> _EXERCISE_: As the answer, give every line of the records that includes the word "logo".
——
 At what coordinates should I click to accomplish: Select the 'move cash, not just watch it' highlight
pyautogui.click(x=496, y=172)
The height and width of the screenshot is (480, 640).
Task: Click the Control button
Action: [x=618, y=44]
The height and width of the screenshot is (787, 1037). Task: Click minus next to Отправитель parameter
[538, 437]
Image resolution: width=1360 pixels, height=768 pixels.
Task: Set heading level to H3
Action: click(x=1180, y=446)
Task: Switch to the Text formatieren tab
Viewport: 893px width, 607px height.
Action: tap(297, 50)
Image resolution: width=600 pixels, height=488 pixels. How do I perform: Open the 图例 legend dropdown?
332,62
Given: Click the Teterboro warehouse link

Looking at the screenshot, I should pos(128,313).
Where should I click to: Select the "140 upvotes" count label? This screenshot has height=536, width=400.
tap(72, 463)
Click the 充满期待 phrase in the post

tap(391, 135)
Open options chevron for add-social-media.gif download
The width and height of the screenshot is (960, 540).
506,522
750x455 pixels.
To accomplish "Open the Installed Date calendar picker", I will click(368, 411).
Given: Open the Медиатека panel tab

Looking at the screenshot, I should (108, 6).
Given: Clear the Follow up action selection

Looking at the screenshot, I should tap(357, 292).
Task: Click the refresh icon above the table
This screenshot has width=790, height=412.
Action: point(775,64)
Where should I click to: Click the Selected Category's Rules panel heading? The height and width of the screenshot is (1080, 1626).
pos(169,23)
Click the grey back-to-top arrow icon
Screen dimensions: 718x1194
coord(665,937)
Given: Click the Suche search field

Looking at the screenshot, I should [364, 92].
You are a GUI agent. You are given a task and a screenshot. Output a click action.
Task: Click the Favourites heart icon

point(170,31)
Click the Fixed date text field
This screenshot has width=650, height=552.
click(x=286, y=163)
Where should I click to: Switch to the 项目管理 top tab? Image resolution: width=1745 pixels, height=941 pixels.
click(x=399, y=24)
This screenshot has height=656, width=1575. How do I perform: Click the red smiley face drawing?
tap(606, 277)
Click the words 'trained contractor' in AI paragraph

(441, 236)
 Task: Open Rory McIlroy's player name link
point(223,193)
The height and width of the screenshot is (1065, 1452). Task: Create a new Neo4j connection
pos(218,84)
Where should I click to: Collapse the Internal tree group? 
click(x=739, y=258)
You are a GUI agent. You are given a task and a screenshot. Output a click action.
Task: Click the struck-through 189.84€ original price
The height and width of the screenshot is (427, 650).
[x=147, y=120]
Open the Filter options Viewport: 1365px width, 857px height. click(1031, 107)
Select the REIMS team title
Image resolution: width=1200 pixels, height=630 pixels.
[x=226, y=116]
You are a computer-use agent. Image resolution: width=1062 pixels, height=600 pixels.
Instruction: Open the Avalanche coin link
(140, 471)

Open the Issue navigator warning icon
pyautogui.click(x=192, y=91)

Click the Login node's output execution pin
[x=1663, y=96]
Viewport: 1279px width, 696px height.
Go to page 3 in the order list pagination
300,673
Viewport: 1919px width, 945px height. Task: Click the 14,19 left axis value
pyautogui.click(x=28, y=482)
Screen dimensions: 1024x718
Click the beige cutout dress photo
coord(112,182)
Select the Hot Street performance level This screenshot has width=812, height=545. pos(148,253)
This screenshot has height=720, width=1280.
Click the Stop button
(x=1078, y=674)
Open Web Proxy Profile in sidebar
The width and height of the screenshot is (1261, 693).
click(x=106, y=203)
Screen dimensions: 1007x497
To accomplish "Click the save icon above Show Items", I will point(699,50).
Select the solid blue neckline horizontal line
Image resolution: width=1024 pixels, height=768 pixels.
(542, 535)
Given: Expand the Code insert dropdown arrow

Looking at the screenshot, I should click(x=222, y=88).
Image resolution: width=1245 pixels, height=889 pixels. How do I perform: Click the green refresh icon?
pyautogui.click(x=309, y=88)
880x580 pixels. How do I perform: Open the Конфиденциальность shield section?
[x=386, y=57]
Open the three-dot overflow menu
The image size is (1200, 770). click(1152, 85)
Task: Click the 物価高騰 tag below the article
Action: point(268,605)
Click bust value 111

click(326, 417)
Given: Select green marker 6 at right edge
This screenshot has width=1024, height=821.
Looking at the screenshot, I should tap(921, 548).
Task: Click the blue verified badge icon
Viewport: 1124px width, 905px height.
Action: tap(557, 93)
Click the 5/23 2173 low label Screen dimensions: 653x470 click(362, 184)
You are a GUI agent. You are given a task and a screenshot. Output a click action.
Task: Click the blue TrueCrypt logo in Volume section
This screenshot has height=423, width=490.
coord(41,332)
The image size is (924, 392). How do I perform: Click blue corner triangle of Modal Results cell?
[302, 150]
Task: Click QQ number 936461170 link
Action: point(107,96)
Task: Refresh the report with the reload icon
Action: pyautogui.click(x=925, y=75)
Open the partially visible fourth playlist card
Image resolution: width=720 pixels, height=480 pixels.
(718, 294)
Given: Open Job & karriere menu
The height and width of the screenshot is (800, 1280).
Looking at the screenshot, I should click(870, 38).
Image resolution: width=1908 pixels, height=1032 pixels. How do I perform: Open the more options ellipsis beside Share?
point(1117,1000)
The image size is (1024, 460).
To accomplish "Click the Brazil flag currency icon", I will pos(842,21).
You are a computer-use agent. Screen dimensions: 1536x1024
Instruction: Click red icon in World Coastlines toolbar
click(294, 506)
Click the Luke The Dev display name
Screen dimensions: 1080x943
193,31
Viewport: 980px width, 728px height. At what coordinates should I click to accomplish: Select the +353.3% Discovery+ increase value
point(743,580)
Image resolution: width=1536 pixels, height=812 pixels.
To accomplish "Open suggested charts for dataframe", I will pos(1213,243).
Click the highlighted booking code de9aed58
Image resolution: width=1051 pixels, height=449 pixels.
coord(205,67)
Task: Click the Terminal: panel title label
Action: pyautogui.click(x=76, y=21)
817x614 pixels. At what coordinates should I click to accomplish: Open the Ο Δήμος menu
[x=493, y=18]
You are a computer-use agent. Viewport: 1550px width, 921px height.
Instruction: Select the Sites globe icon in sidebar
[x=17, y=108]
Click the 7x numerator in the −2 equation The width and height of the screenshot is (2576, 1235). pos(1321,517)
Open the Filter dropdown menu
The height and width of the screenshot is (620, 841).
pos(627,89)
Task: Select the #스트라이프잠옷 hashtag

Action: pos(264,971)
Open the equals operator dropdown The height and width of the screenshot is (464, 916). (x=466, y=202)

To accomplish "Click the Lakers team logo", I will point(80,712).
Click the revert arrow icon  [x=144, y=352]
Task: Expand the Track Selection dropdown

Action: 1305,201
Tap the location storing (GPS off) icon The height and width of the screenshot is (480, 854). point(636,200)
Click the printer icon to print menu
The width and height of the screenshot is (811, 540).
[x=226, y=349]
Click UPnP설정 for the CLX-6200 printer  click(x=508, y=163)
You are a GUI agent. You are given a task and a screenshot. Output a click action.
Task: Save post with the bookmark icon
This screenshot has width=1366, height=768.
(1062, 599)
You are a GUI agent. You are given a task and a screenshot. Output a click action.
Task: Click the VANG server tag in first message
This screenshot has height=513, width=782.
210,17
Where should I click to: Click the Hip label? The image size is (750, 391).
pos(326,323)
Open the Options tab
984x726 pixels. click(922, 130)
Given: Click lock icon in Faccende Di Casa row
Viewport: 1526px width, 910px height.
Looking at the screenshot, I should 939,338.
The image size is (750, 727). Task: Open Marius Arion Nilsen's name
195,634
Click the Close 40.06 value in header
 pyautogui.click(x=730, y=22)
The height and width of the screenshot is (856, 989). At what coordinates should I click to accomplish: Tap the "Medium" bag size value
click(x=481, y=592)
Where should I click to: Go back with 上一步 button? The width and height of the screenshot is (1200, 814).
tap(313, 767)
——
> _RESULT OF THIS TASK_:
Task: Click the blue TrueCrypt logo in Volume section
To accomplish "Click the Lakers team logo", I will point(80,712).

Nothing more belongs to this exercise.